Cette performance avait également une saveur particulière pour un équipage qui retrouvait progressivement sa configuration de référence. Après un premier retour à Portsmouth, Leigh McMillan disputait à Sassnitz son premier Grand Prix dans des conditions aussi engagées depuis sa blessure à Auckland.

Une qualification qui échappe aux Français dimanche

Dimanche, le décor a changé. Si le vent soufflait encore autour de 20 nœuds, avec la petite aile et les high-speed foils, les passages orageux ont rendu le plan d’eau beaucoup plus instable, avec d’importantes variations de pression.

Le DS Automobiles SailGP Team France a d’abord confirmé sa bonne dynamique avec une troisième place lors de sa première course du jour. La dernière manche allait en revanche se révéler plus compliquée.

Un problème technique avant le départ a nécessité l’intervention de l’équipe et entraîné une demande de délai auprès du Race Management. Si le F50 a pu prendre le départ, il n’avait pas retrouvé 100 % de son potentiel technique et l’équipage n’est pas parvenu à reproduire le niveau d’exécution affiché lors des quatre courses précédentes.

Dans le même temps, les Espagnols ont remporté la manche et décroché leur place pour la finale, privant les Français d’une qualification qui s’est jouée jusqu’à la dernière course.

Des enseignements encourageants pour la suite

La déception de manquer la finale reste présente, mais Sassnitz confirme aussi la capacité DS Automobiles SailGP Team France à jouer aux avant-postes. Avec quatre courses solides sur cinq, dont une victoire de manche, l’équipe a montré qu’elle avait retrouvé de la vitesse et de la régularité avec son équipage de référence de nouveau réuni.

Manon Audinet, stratégiste – DS Automobiles SailGP Team France : « On est forcément très déçus. Nous étions deuxièmes de notre groupe hier et tout se jouait aujourd’hui pour entrer en finale. Nous faisons une bonne première course, mais sur la dernière nous n’avons pas réussi à nous extraire du paquet et à aller chercher les points qui nous manquaient. Le niveau en SailGP est incroyable et chaque petite erreur coûte de plus en plus cher. L’objectif maintenant est d’aller chercher chaque détail, d’être encore plus précis et d’arriver prêts pour Valence. »

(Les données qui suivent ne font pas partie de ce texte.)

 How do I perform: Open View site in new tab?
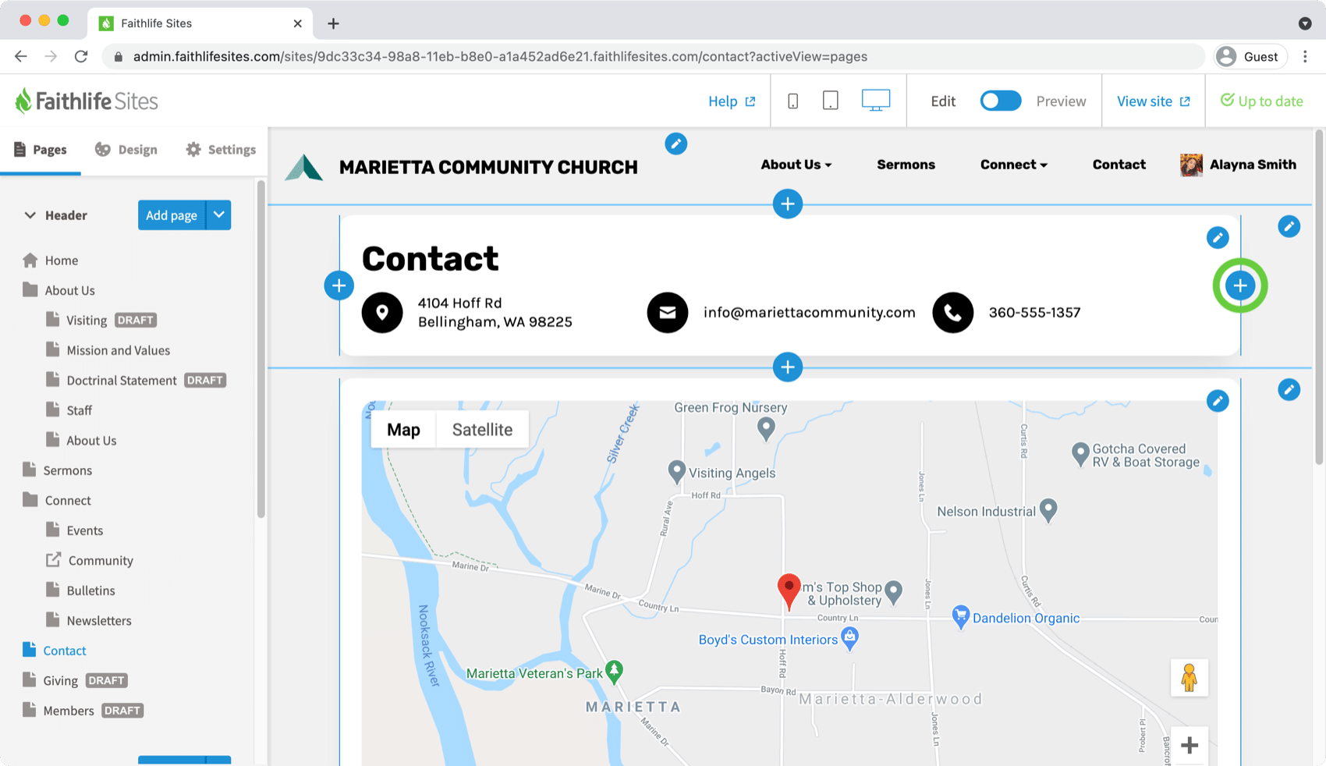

Un record et des points positifs avant Valence

Sixième du ROCKWOOL Germany Sail Grand Prix, remporté par les Australiens, le DS Automobiles SailGP Team France conserve également sa sixième place au classement général provisoire et reste pleinement engagé dans la course à la Grande Finale.

L’équipe quitte surtout Sassnitz avec plusieurs marqueurs forts : quatre courses solides sur cinq, une victoire de manche, un équipage de référence de nouveau réuni et le nouveau record absolu de vitesse de SailGP à 107,63 km/h.

Autant de signaux encourageants avant la prochaine étape à Valence, où l’Equipe de France cherchera à transformer cette dynamique en qualification pour la finale.